Dataset below:

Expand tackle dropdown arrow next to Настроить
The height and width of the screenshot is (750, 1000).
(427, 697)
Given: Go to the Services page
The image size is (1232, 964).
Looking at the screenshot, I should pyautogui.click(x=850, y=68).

End of Dataset.
Dataset below:

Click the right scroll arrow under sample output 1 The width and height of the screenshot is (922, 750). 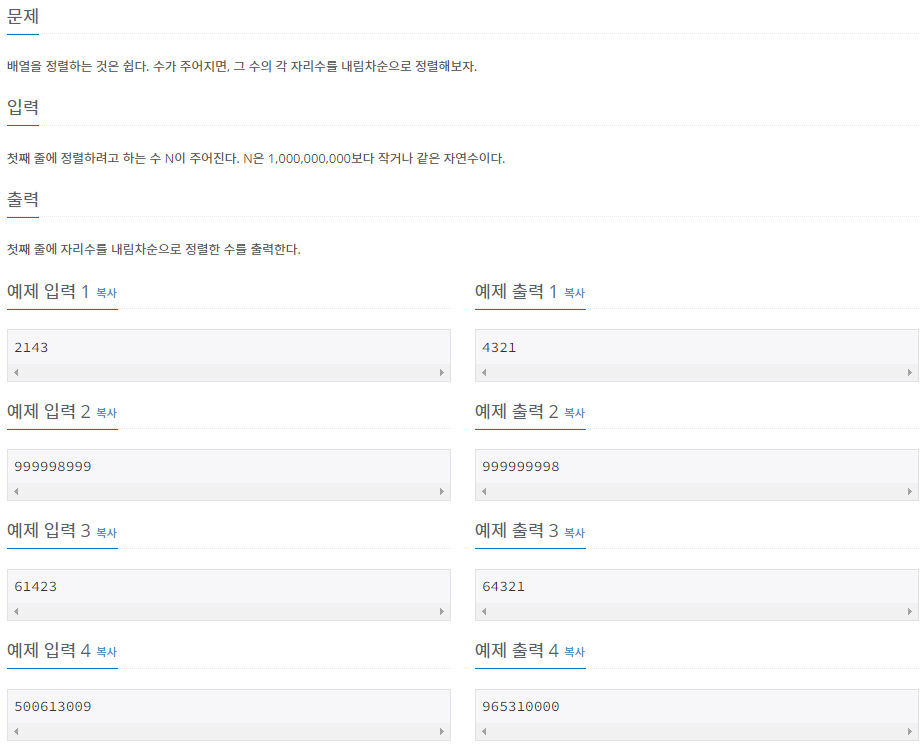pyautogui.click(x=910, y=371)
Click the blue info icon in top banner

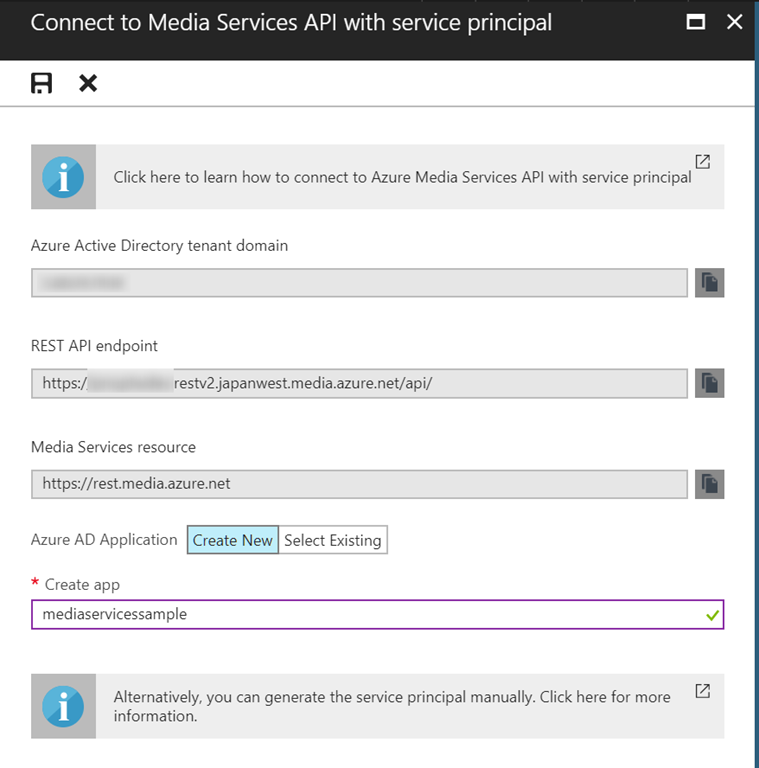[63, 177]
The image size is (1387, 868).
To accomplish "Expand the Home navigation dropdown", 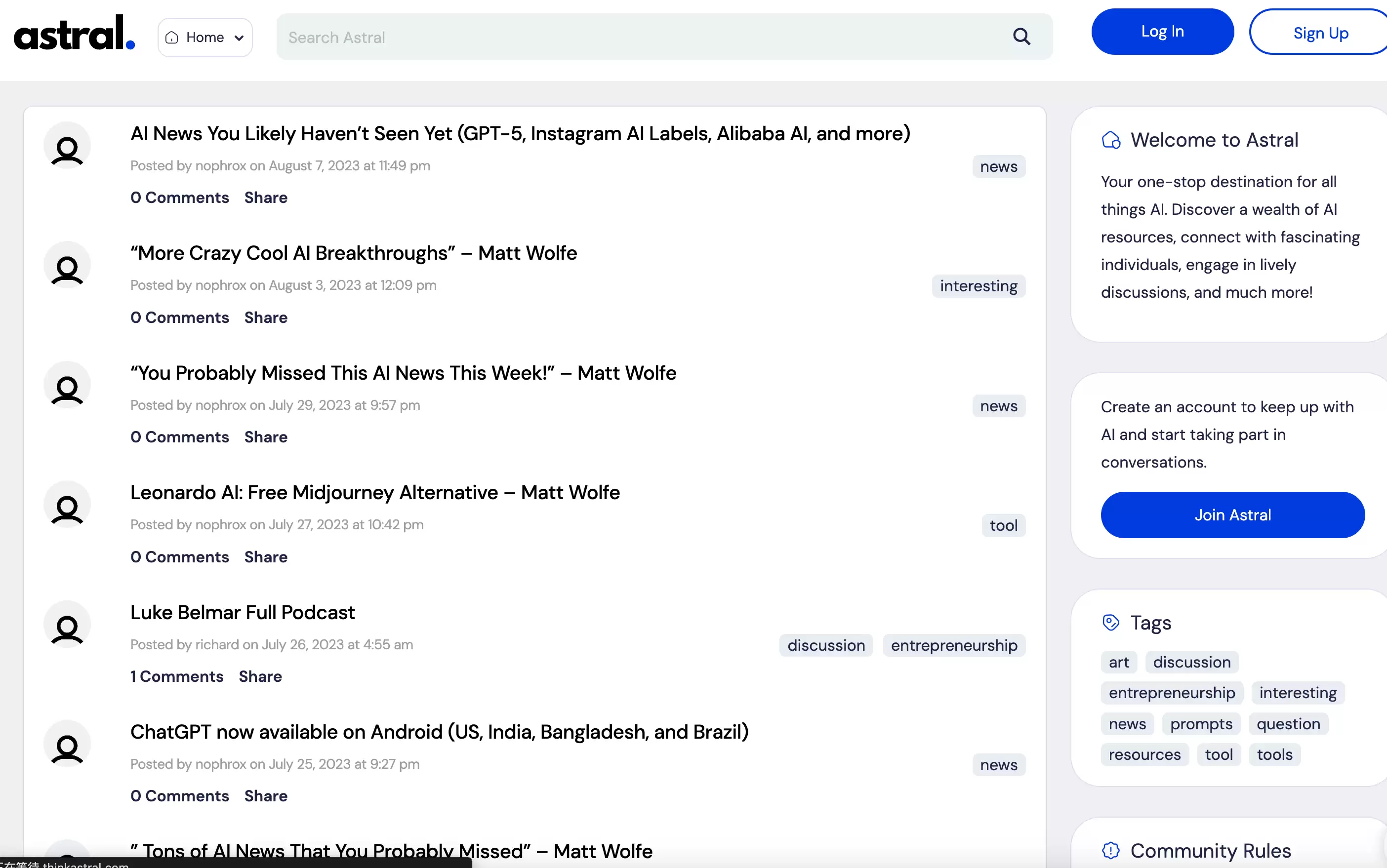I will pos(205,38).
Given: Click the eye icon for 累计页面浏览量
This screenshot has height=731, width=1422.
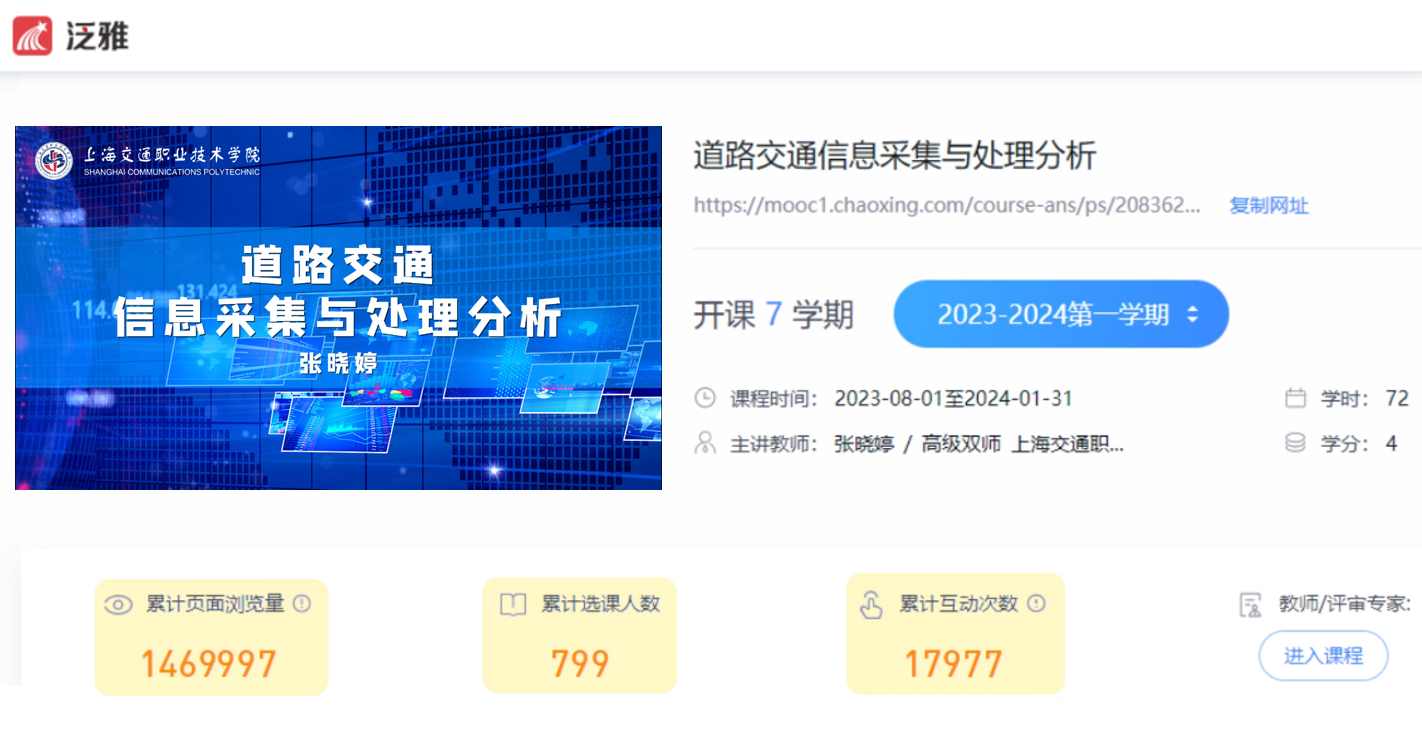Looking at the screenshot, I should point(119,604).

End of Dataset.

▶ _Task objective_
Only a number is expected here: the count of lines in the listing that hold the string "Given".

▶ _Answer to this exercise_
2